◆ The data ◆
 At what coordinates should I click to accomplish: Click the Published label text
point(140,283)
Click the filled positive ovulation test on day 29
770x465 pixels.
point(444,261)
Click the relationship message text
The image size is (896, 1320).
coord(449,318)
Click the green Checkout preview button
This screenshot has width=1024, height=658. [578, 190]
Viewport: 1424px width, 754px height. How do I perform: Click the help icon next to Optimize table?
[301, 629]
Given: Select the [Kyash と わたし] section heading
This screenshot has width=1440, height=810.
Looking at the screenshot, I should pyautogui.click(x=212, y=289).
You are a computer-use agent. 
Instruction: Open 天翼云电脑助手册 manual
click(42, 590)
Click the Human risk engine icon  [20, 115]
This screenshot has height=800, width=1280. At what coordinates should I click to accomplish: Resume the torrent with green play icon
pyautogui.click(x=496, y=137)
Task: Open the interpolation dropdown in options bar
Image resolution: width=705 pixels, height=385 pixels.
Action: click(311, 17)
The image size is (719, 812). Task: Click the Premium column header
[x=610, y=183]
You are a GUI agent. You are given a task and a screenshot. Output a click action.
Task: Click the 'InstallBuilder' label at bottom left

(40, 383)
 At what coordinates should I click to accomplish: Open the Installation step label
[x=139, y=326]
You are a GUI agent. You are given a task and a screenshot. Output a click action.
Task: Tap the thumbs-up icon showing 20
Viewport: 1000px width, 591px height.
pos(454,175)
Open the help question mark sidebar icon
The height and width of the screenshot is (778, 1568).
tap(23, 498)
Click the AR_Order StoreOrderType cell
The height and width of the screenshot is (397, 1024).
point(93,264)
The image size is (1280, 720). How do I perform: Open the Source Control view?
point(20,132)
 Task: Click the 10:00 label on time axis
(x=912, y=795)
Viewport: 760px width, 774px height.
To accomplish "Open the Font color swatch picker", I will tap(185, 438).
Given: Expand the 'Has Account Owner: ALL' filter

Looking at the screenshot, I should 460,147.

◆ Action item ◆
The lines above, starting at the one with "The height and width of the screenshot is (778, 1568)." and ending at the one with "Viewport: 760px width, 774px height.", are the only ones to return, exactly as written.

◆ Exercise answer ◆
The height and width of the screenshot is (778, 1568).
tap(23, 498)
Click the AR_Order StoreOrderType cell
The height and width of the screenshot is (397, 1024).
point(93,264)
The image size is (1280, 720). How do I perform: Open the Source Control view?
point(20,132)
 Task: Click the 10:00 label on time axis
(x=912, y=795)
Viewport: 760px width, 774px height.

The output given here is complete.